The Social Security Administration recently made social security statements available online for the first time. One of the biggest new benefits to having statements ready online is a color bar chart that displays the estimated amount of retirement benefit in each check you would receive if you were to begin taking social security at age 62 or if you wait for the full retirement age of 70.
While the new statement does highlight how much of a reduction in benefits occurs if you take retirement before age 70, it also shows that you may be able to retire earlier than you thought.
The amount of money you receive in your social security check depends on a number of factors, with the most significant of factors being the time at which you decide to begin distributions.

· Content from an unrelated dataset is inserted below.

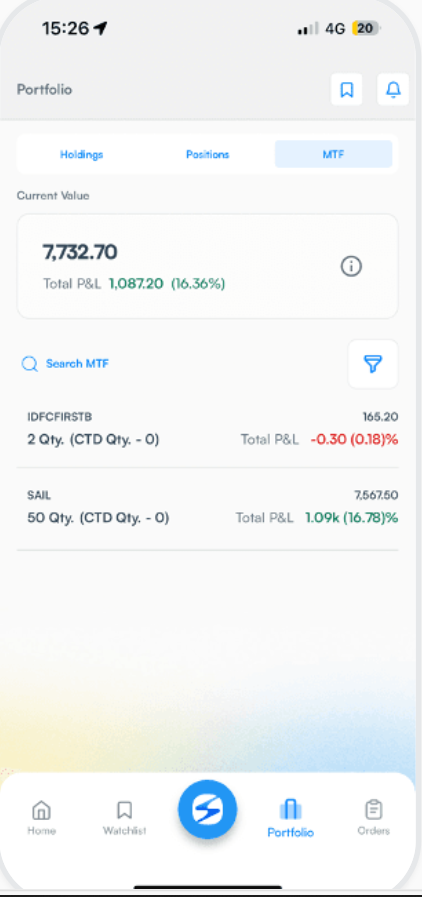Select Portfolio in bottom navigation

tap(290, 819)
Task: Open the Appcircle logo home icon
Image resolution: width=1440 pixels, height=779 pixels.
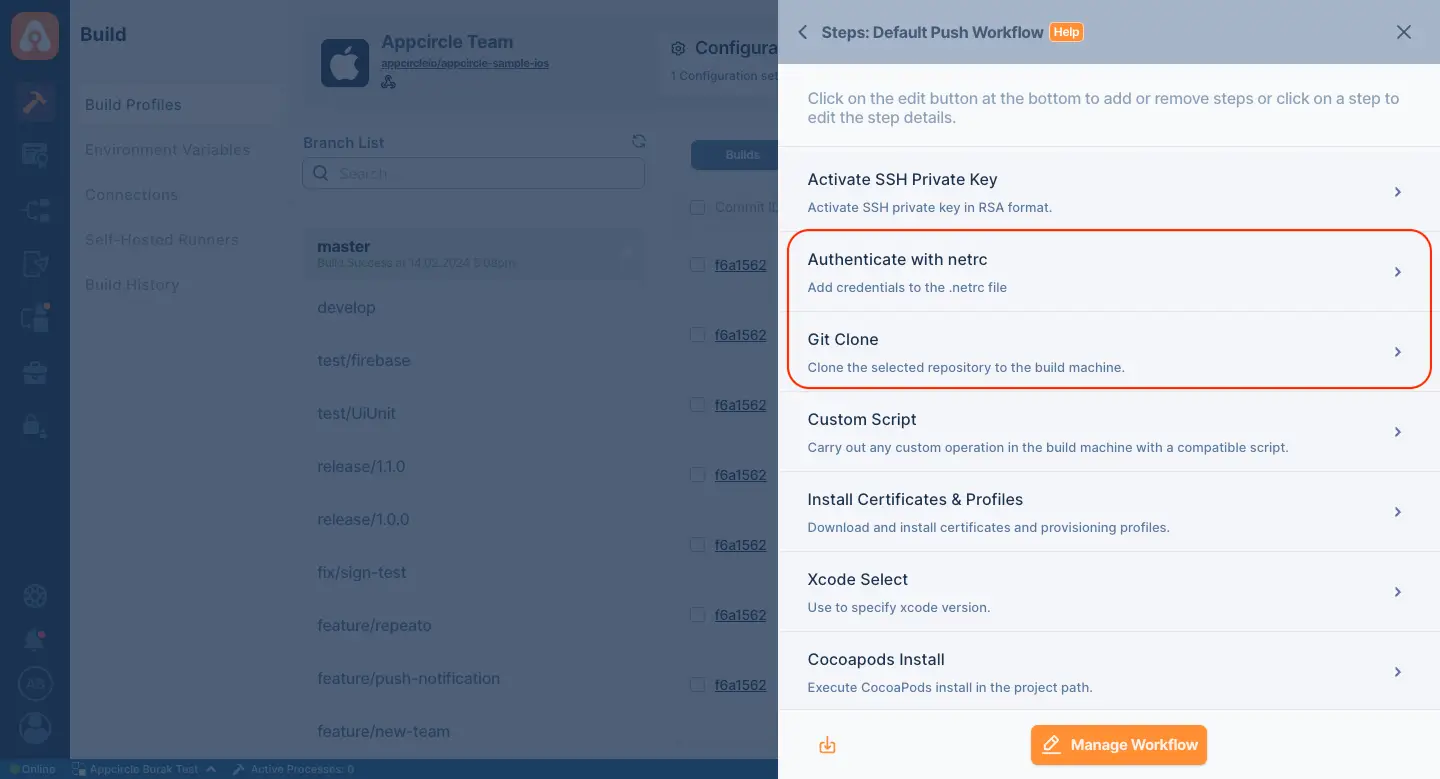Action: coord(35,35)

The amount of money you receive in each check could vary by as much as $800 if you decide to begin at 62 versus age 70. Full retirement age is roughly 65-67 depending on how many years you worked and contributed to the system.

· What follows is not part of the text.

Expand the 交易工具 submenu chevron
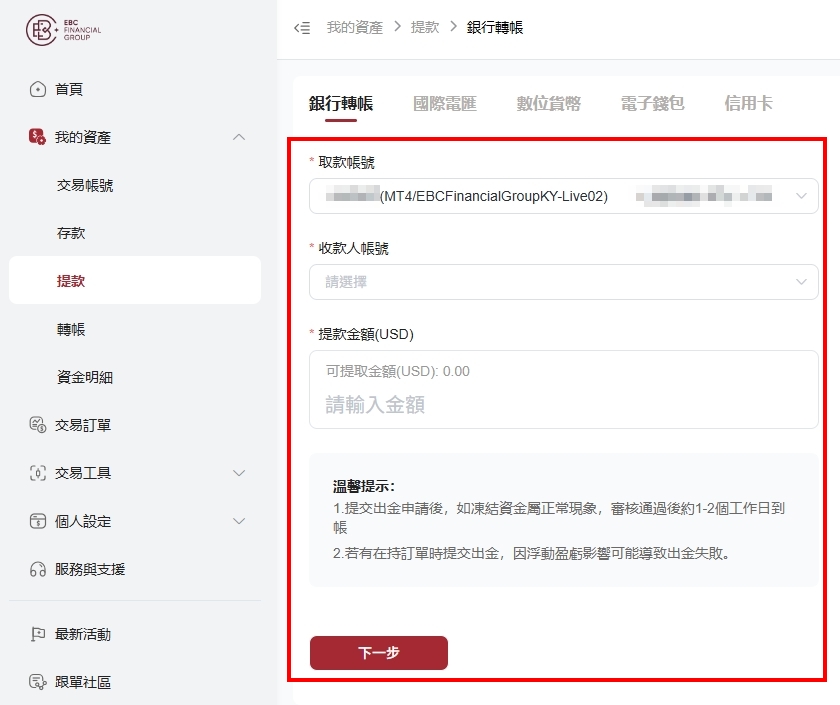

Often overlooked, if you begin taking social security at age 62, you lock yourself into that payment amount, notwithstanding COLA increases, which you are always entitled to. For those who claim social security at 62, your benefit will roughly be 30% lower than if you wait until full retirement age.
Many believe that the amount they receive in Social Security simply increases as they get older, but the amount you receive over time is more or less the same — the discernable difference being how much more is in each check the longer you wait to retire.
The redesigned statement makes this difference much easier to understand and the simple colored graph removes any discrepancies between the three different possible stages of taking retirement.
What’s more, the new design also includes fact sheets that are specific with other information that might have been overlooked in other versions. For example, it clarifies that you need to have worked for at least 10 years in order to qualify for benefits and that if you have fewer than 35 years of earnings, the years you do not work count as zero and may end up reducing your total benefit amount.
If the benefit amount you see on your estimated pages seems enough for you to retire on, it could be possible to choose to do so as early as 62.